THE PROBLEM: Render all the rows below as a JSON list of strings, with one string per line and any blank lines left out.

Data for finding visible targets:
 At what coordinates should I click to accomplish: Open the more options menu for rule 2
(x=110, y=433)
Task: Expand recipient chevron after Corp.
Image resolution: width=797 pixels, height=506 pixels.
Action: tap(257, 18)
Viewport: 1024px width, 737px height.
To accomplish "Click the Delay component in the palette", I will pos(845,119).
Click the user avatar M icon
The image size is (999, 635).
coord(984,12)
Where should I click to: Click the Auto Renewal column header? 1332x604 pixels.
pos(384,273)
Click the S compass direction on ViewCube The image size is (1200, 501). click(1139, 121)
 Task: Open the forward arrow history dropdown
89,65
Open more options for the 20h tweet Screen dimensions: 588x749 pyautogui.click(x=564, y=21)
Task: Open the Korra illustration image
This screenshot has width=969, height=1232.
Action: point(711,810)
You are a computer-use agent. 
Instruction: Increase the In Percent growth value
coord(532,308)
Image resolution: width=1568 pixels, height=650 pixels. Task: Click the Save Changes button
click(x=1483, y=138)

EXERCISE SOLUTION:
[
  " At what coordinates should I click to accomplish: Open the more options menu for rule 2",
  "(x=110, y=433)",
  "Task: Expand recipient chevron after Corp.",
  "Image resolution: width=797 pixels, height=506 pixels.",
  "Action: tap(257, 18)",
  "Viewport: 1024px width, 737px height.",
  "To accomplish \"Click the Delay component in the palette\", I will pos(845,119).",
  "Click the user avatar M icon",
  "The image size is (999, 635).",
  "coord(984,12)",
  "Where should I click to: Click the Auto Renewal column header? 1332x604 pixels.",
  "pos(384,273)",
  "Click the S compass direction on ViewCube The image size is (1200, 501). click(1139, 121)",
  " Task: Open the forward arrow history dropdown",
  "89,65",
  "Open more options for the 20h tweet Screen dimensions: 588x749 pyautogui.click(x=564, y=21)",
  "Task: Open the Korra illustration image",
  "This screenshot has width=969, height=1232.",
  "Action: point(711,810)",
  "You are a computer-use agent. ",
  "Instruction: Increase the In Percent growth value",
  "coord(532,308)",
  "Image resolution: width=1568 pixels, height=650 pixels. Task: Click the Save Changes button",
  "click(x=1483, y=138)"
]